"To my good friends, welcome to another post that takes a look not just at the speech of Newcastle but that of England." *
Perhaps even more difficult then learning the English language itself is having to cope with all the different accents and dialects - Geordie here in Newcastle, Cockney in parts of London, Scouse in Liverpool, I could go on.
Having most likely learnt what we term the 'Queen's English' as a second language it really must be difficult for non native speakers to arrive in England only to find that the language they are faced with may bear little resemblance to the language they have been taught - indeed a friend of ours from 'doon south' had great difficulty with some of our more, err, accented friends who may just as well have been speaking another language - only one of the reasons why some campaigners believe regional accents (and dialects in particular) should be discouraged at all costs. Myself? I love hearing different accents (I won't pretend I always understand them) as to me it is all part of the rich tapestry of life.
Anyway, I witter ......
Linguists have found that Britain's traditional dialects are enjoying an unlikely resurgence - thanks to the power of the internet.
In news certain to disappoint defenders of the Queen's English colloquialisms once understood only in Manchester, Newcastle or London are entering mainstream use throughout the country.
Dr Eric Schleef, a lecturer in English sociolinguistics at the University of Manchester, said "Dialects were traditionally passed on relatively slowly through spoken language. But social changes such as the speed of modern communication mean they are spreading much faster than they would have.

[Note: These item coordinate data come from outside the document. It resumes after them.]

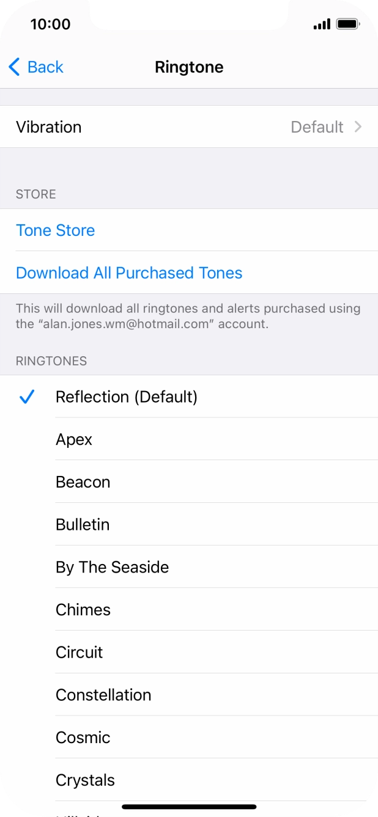This screenshot has height=817, width=378.
Task: Open the Vibration settings
Action: (x=189, y=126)
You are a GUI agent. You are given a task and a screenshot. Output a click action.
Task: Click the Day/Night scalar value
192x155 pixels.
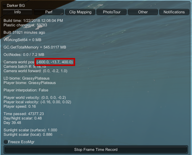pos(38,118)
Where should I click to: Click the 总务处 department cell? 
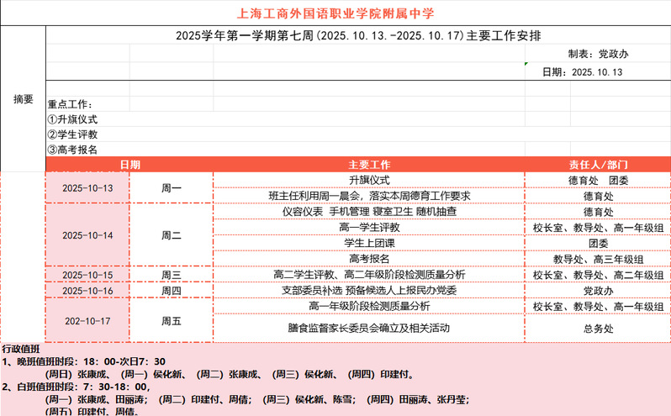click(598, 329)
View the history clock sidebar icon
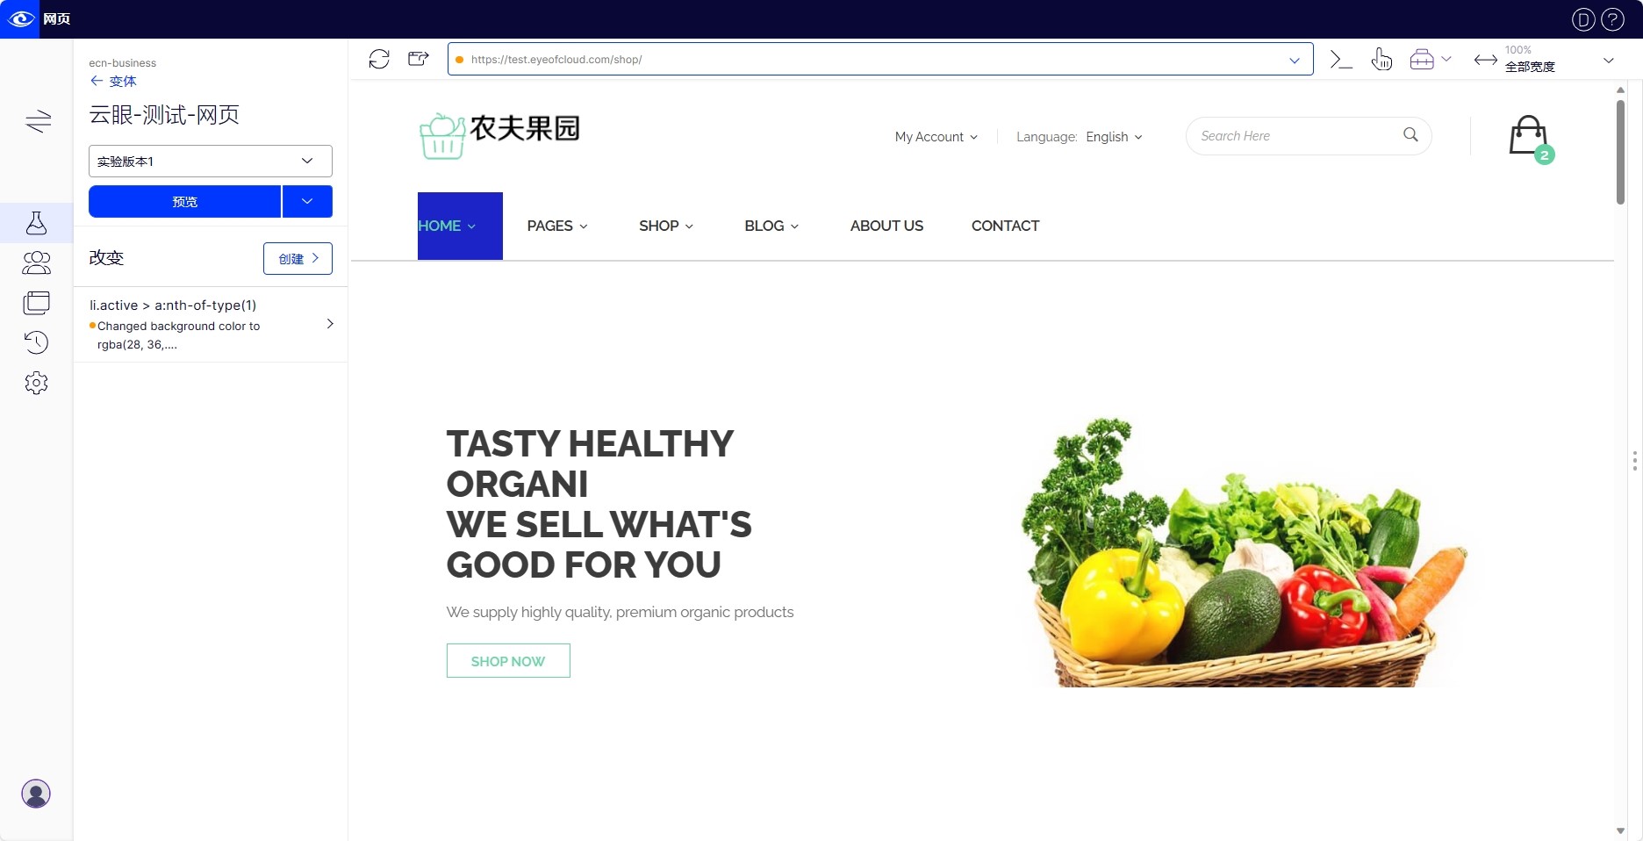Viewport: 1643px width, 841px height. click(x=36, y=342)
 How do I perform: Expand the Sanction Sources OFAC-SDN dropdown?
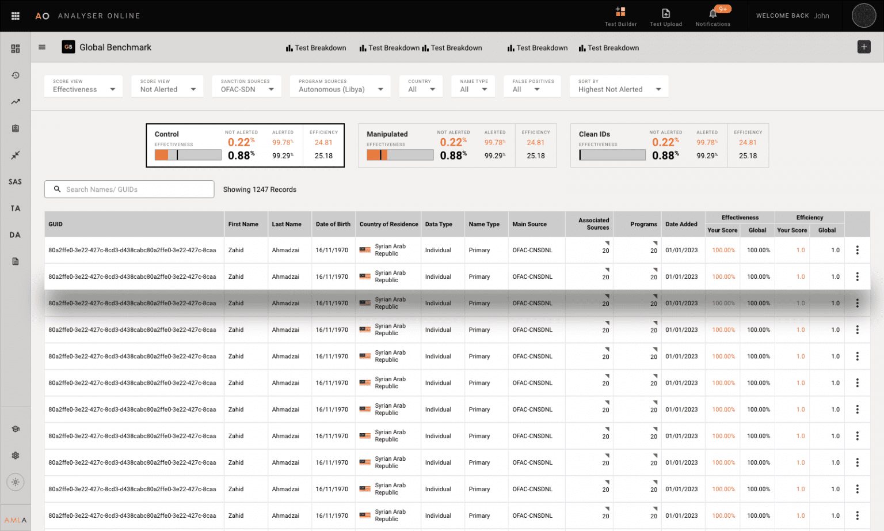(x=246, y=86)
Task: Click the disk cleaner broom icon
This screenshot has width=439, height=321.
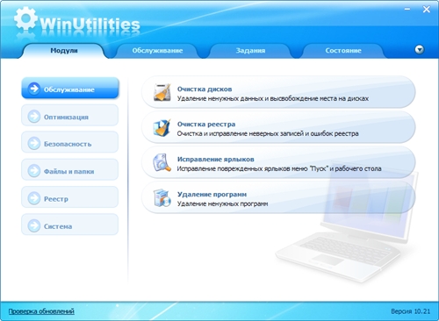Action: pos(162,92)
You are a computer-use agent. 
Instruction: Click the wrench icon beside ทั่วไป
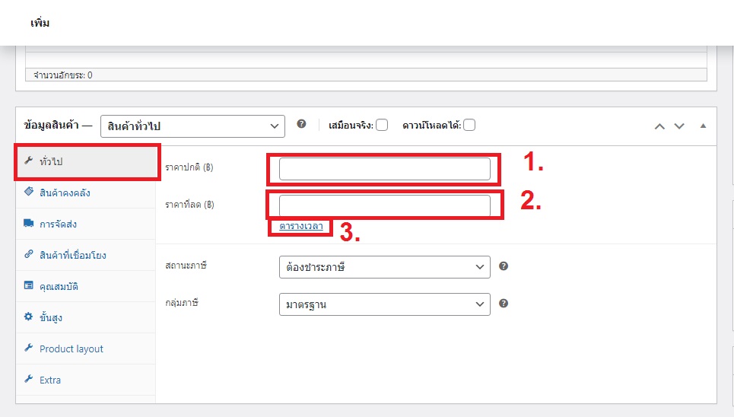29,161
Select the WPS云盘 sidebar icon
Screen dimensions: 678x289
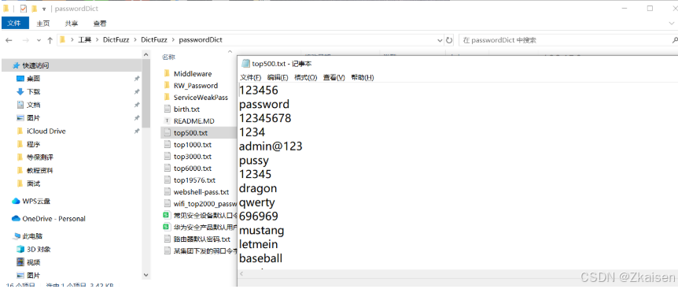point(16,201)
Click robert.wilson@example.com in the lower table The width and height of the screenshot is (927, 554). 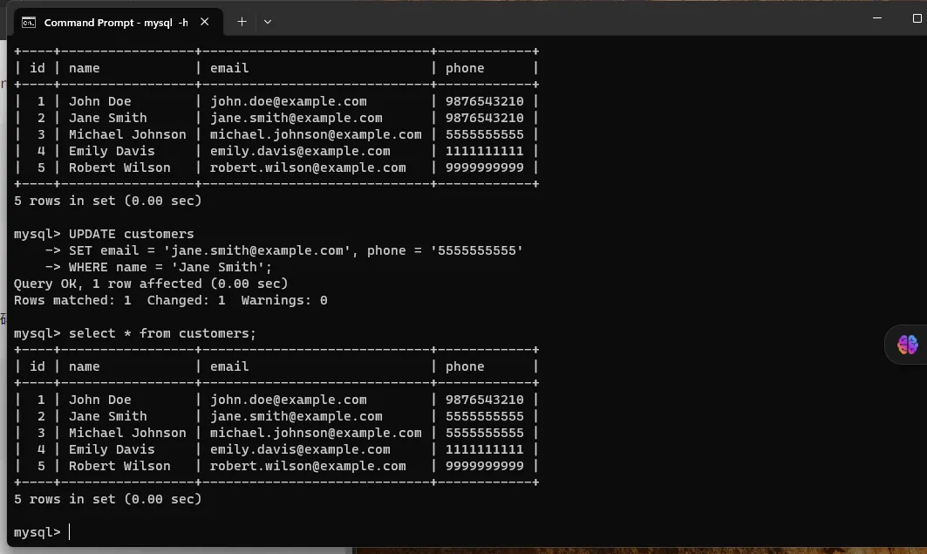(x=307, y=466)
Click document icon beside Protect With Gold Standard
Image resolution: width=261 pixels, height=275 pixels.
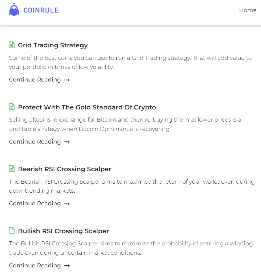(x=12, y=107)
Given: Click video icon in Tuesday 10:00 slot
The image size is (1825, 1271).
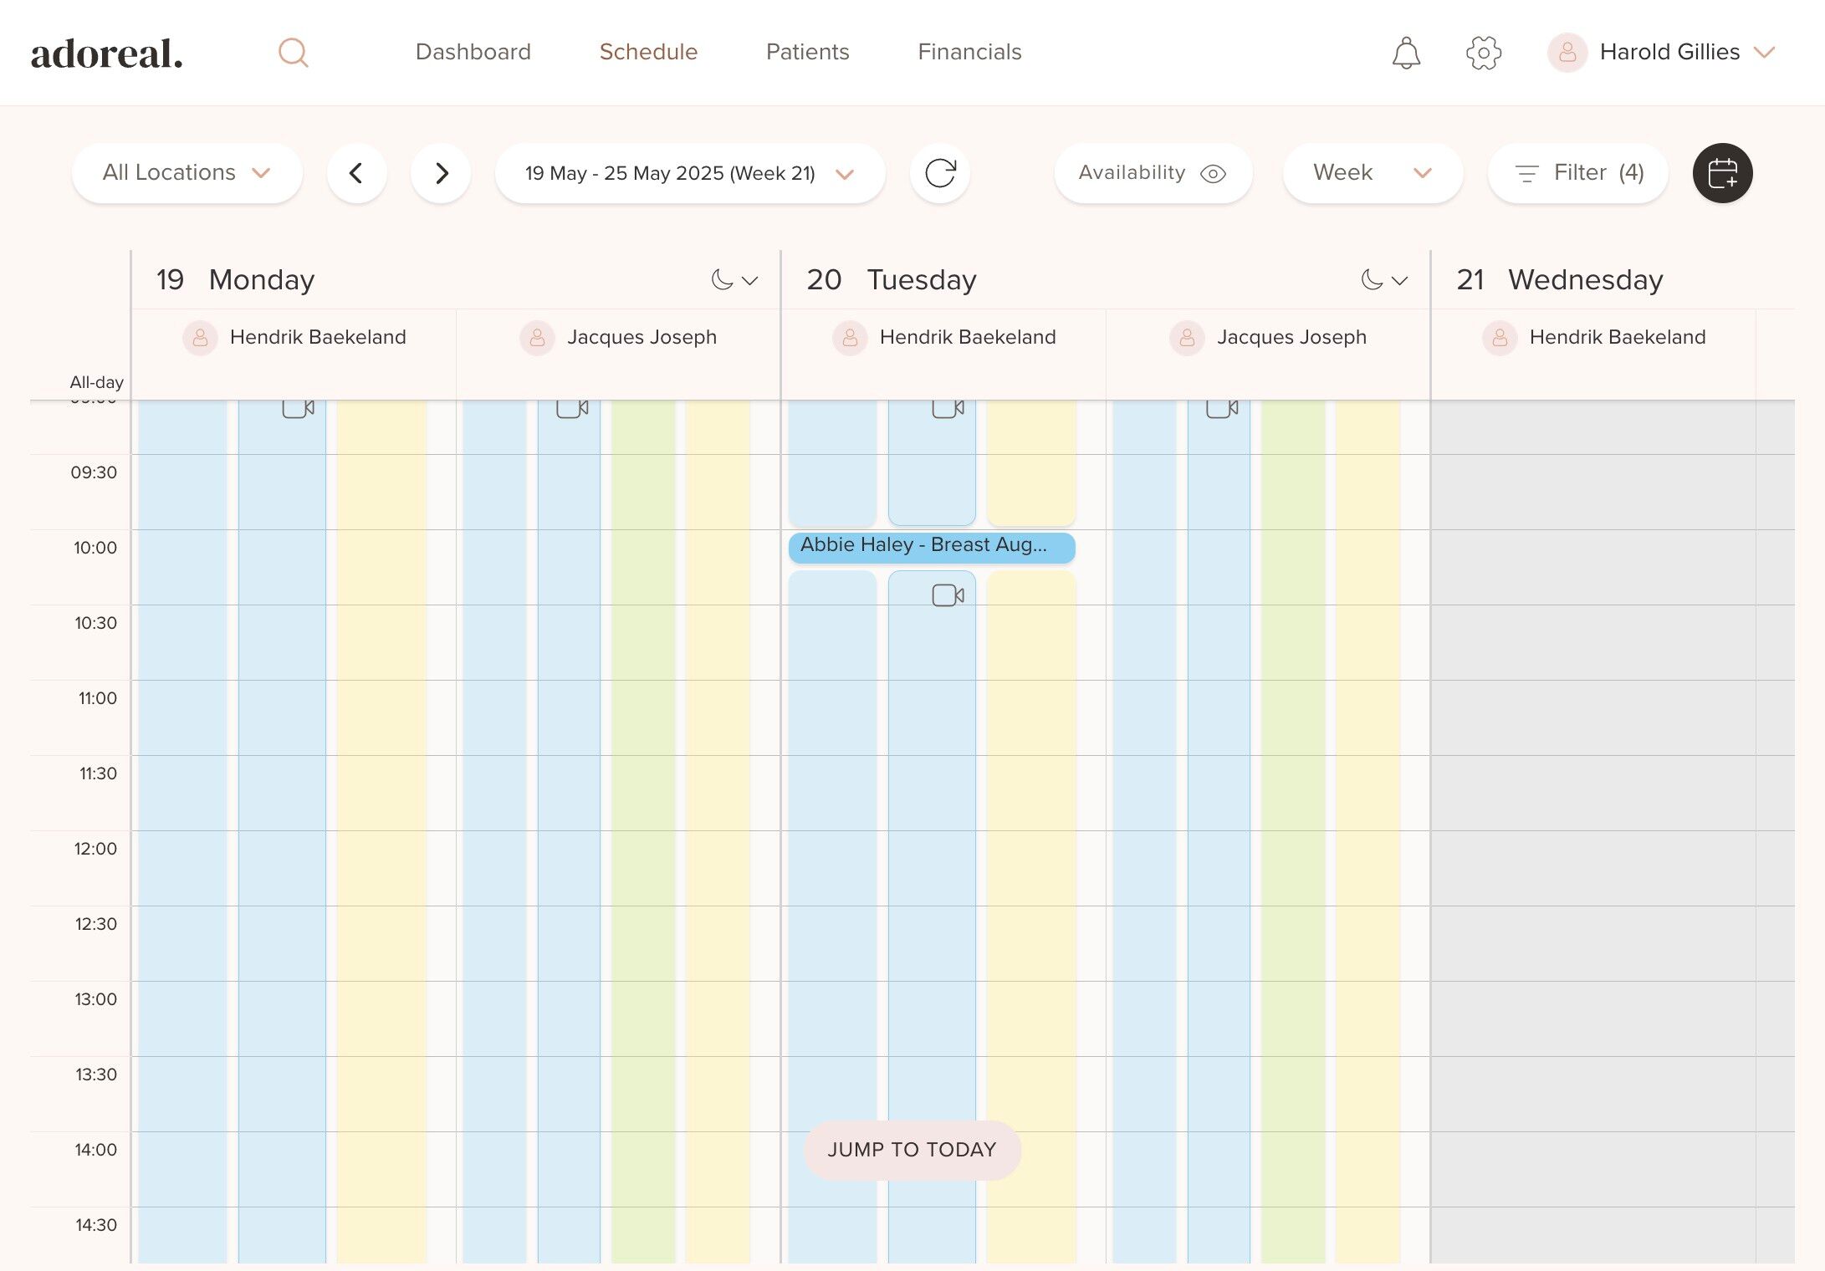Looking at the screenshot, I should [x=948, y=595].
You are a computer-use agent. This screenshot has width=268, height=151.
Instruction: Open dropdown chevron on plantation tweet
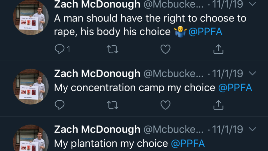click(253, 129)
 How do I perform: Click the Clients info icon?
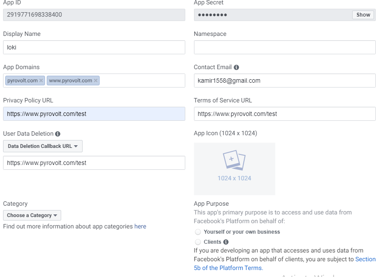(226, 242)
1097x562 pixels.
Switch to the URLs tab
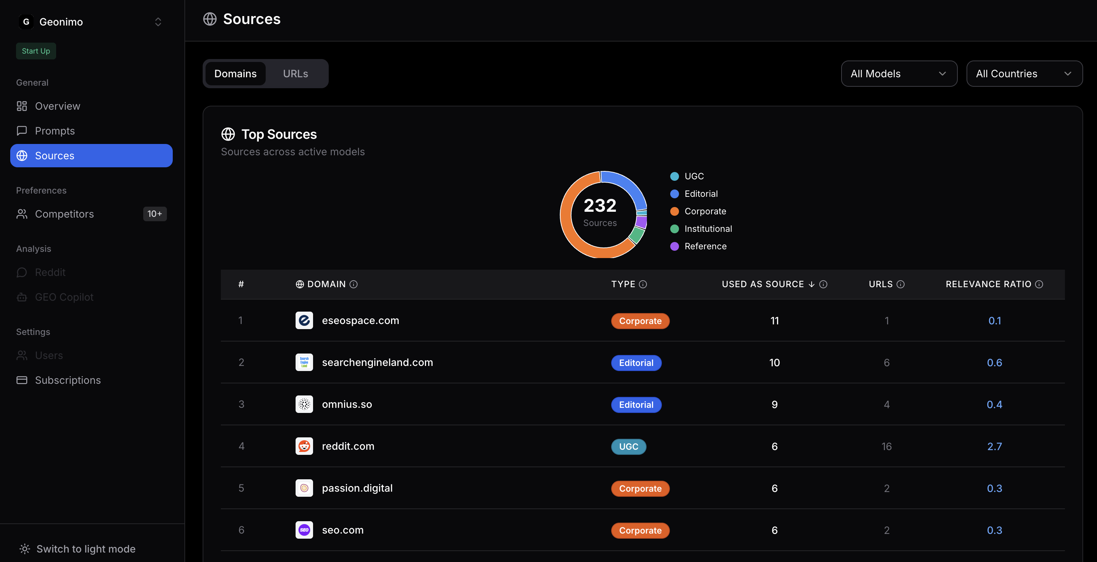coord(296,74)
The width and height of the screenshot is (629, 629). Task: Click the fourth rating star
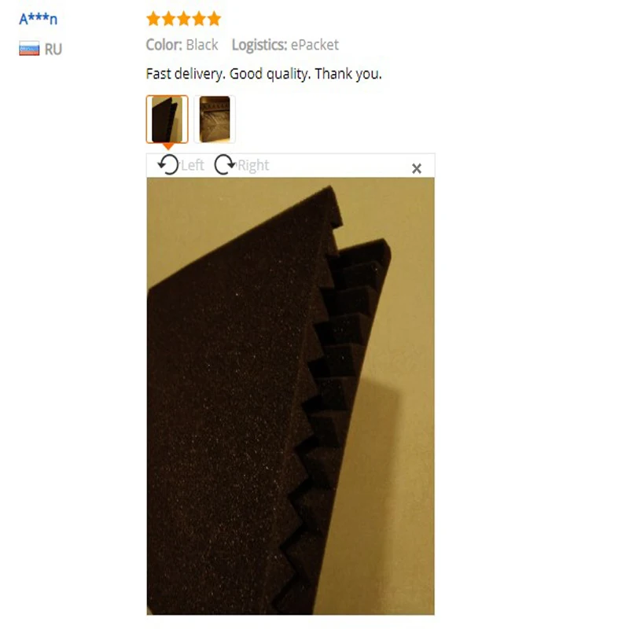click(199, 19)
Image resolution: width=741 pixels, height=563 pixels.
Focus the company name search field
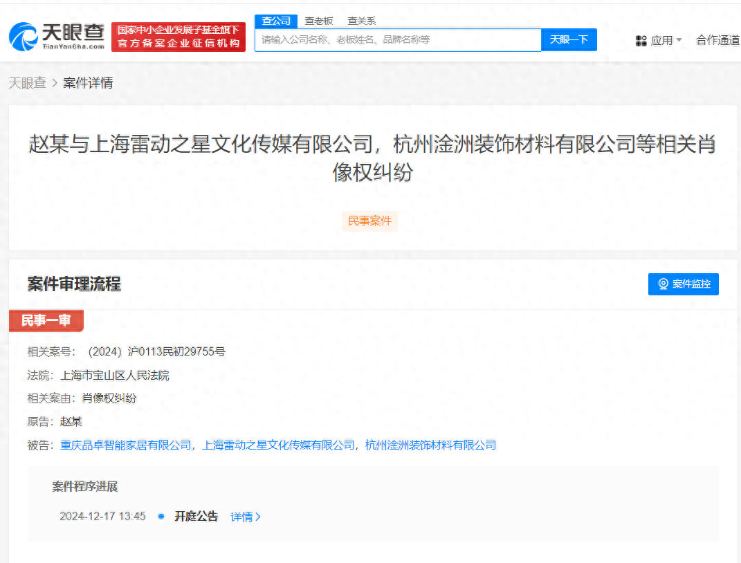point(398,39)
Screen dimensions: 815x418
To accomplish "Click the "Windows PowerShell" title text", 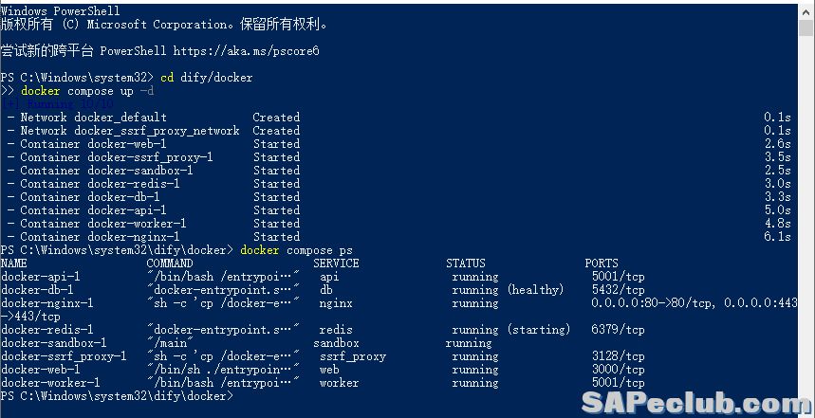I will [x=60, y=9].
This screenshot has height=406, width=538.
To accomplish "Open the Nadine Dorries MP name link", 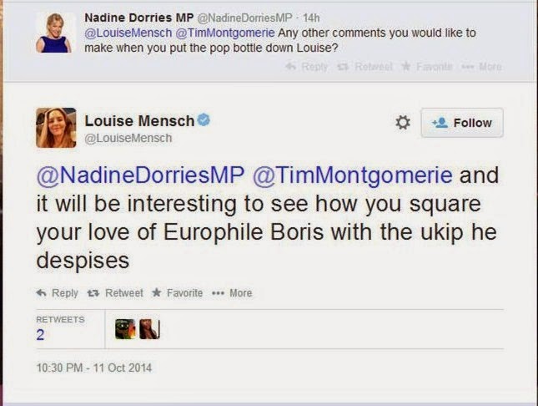I will [x=138, y=17].
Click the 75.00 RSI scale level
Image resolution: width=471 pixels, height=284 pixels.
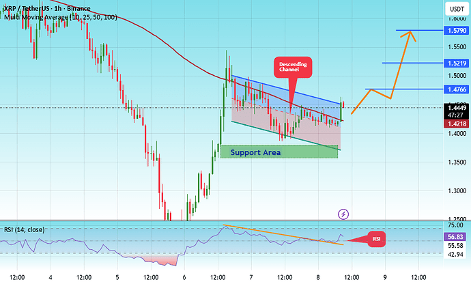pos(454,225)
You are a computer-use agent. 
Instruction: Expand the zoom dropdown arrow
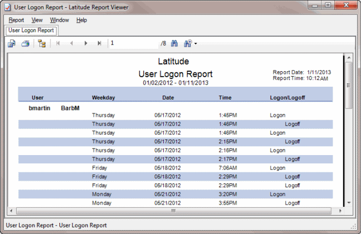click(195, 43)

"Twitter, Facebook and texting all encourage speed and immediacy of understanding, meaning users type as they speak, using slang, dialect respellings and colloquialisms. The result is we are all becoming exposed to words we may not have otherwise encountered, absorbing them into everyday speech." Matthew Moore, the Daily Telegraph.
So what are the words on the street?
NORFOLK - Mardle (talk)
CORNWALL - 'andsome (lovely/good)
LIVERPOOL - Boss (good) Scran (food) Bizzies (police)
ABERDEEN - Ken (know) Bairns** (babies)
NEWCASTLE - Canny (good) Ket (sweets)
MANCHESTER - Mint (good) Mardy (moody)
MIDLANDS - Cob (bread roll)
LONDON - Sick (good) Whack*** (rubbish) Butters (ugly)
*To translate English into Geordie click HERE.
**Also used in Newcastle though not just with regard to babies. Despite my being 40+ my mam still refers to me as the bairn.
***With a totally different meaning here in Newcastle, it means to hit someone/thing.